# Task objective
I need an exact copy of the lines from the one containing "This screenshot has width=1568, height=630." through the end of the records, without any pictures.

*** Dataset extract Section Begins ***

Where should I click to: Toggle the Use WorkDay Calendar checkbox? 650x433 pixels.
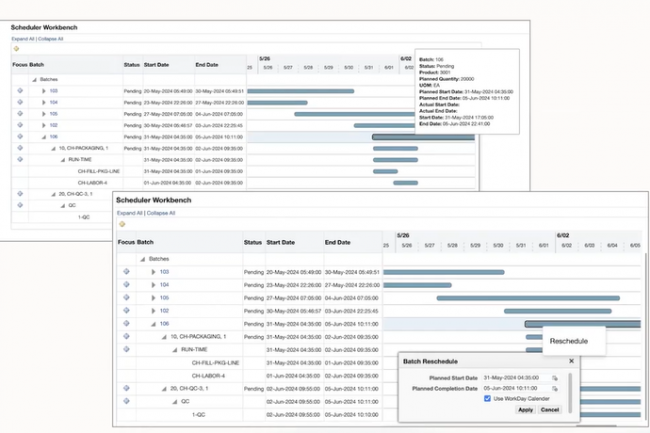point(488,398)
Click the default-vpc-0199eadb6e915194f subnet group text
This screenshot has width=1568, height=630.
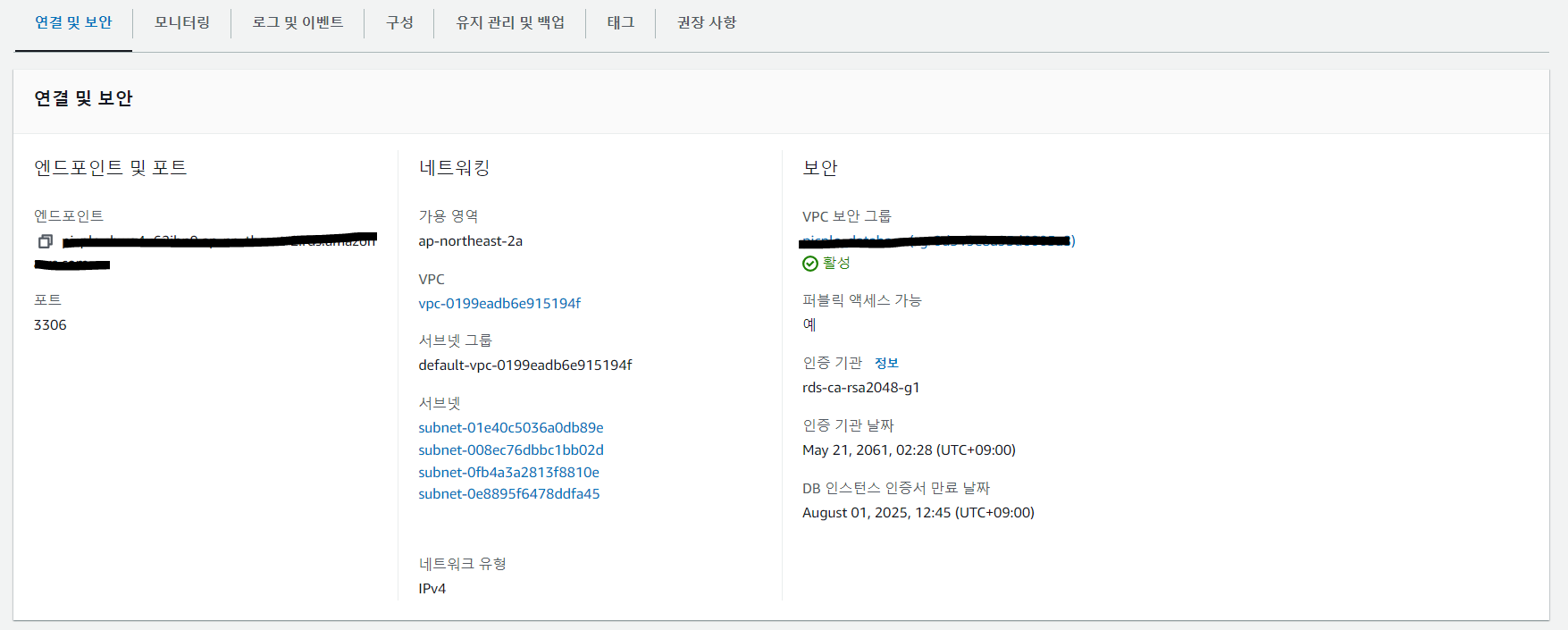[525, 365]
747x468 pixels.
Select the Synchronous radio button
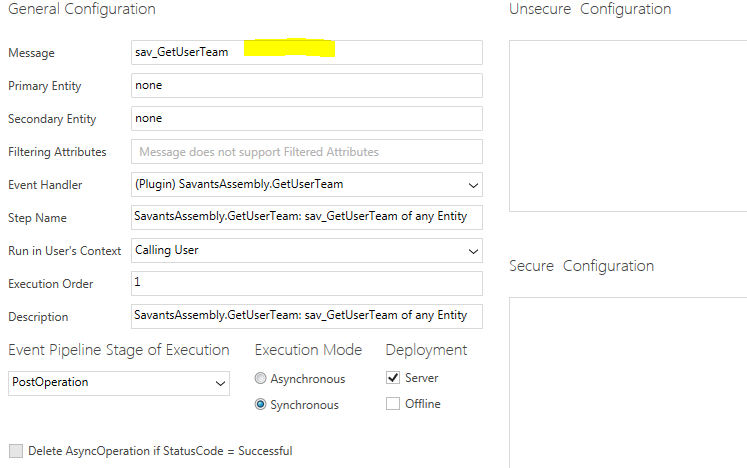point(261,405)
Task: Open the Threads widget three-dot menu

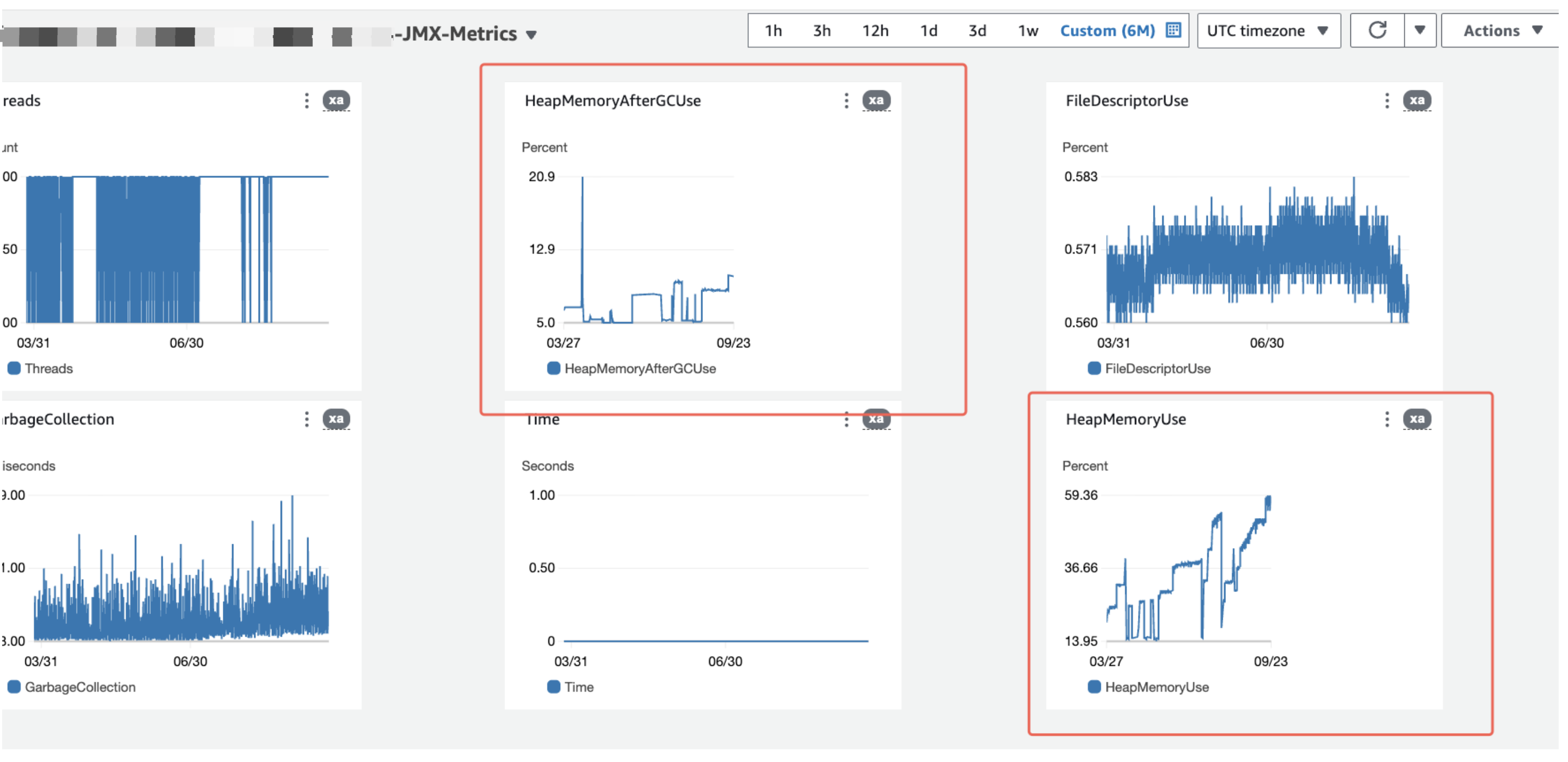Action: [306, 100]
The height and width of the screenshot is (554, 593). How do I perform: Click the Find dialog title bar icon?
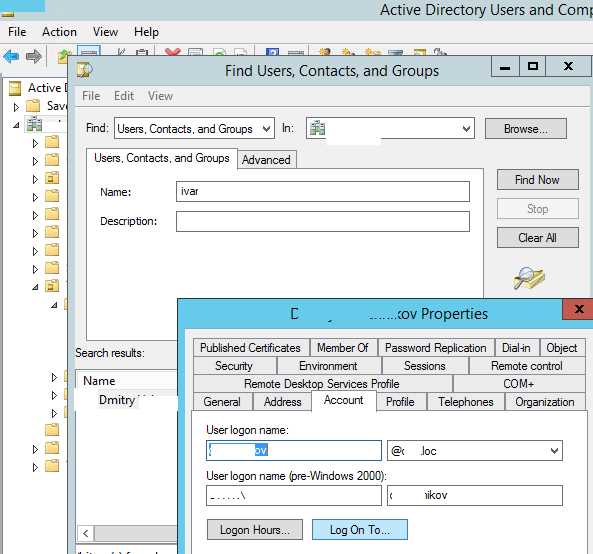click(85, 70)
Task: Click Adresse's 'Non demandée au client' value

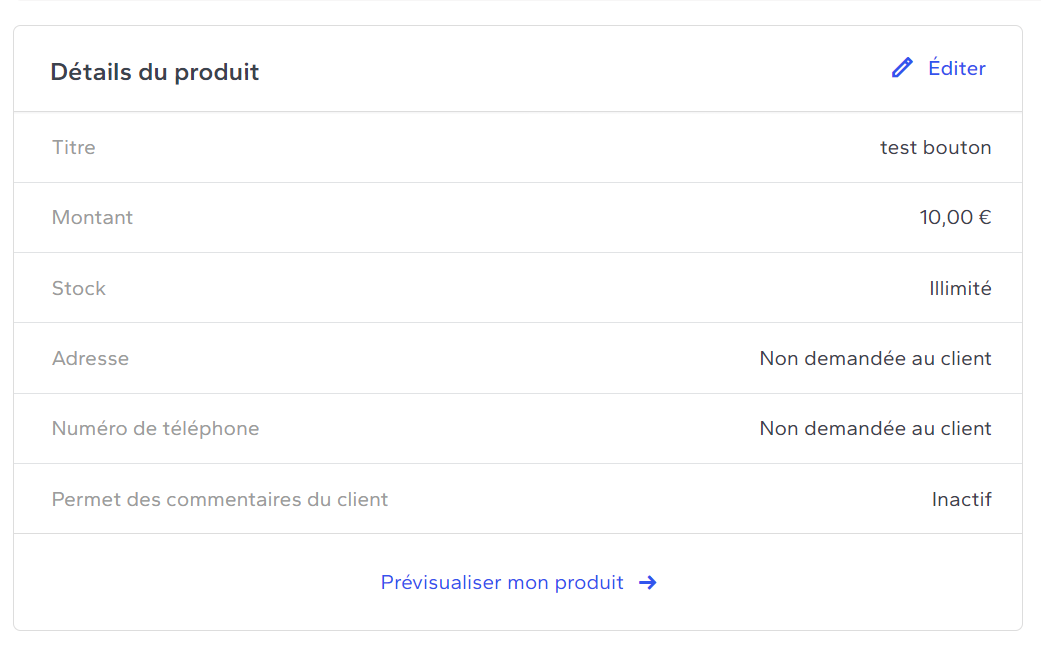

*** Dataset extract Section Ends ***

# Answer to the exercise
This screenshot has width=1568, height=630.
[525, 365]
747x468 pixels.
Select the Synchronous radio button
point(261,405)
Task: Open the Threads widget three-dot menu

Action: [306, 100]
The height and width of the screenshot is (554, 593). How do I perform: Click the Find dialog title bar icon?
click(85, 70)
Task: Click Adresse's 'Non demandée au client' value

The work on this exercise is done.